Source data Block Start

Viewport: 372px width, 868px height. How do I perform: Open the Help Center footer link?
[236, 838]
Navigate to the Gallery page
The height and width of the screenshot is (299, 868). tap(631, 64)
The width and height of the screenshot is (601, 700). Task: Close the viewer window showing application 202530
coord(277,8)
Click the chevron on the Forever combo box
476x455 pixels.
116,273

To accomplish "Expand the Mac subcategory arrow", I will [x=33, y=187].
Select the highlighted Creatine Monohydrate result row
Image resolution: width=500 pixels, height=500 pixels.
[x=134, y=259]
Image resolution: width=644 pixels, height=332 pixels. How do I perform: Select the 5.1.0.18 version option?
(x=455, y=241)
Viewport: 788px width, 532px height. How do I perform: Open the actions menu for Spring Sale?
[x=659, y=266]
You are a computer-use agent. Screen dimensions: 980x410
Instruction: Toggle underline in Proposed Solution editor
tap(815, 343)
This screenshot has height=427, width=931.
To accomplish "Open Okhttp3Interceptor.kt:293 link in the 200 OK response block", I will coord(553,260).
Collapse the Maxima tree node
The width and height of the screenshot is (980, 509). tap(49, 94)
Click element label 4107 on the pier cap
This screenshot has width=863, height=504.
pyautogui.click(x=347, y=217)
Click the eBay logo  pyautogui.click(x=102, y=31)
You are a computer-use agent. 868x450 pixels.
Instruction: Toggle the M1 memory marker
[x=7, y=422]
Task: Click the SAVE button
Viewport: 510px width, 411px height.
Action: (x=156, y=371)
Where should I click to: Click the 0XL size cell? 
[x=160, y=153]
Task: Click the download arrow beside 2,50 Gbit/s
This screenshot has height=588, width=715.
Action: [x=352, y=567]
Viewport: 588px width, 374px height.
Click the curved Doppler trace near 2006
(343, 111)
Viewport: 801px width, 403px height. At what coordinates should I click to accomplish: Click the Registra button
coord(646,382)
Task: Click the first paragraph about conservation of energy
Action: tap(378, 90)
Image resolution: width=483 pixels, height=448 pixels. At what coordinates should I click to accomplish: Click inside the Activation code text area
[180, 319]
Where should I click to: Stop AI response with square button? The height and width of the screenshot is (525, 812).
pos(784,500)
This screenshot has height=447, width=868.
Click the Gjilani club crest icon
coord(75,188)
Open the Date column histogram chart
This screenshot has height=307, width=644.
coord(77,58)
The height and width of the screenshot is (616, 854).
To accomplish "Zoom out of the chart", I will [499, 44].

Source data Block End

Work required
Among the lines above, find those with the string "arrow" and copy them.

Reply to the task
To accomplish "Expand the Mac subcategory arrow", I will [x=33, y=187].
Task: Click the download arrow beside 2,50 Gbit/s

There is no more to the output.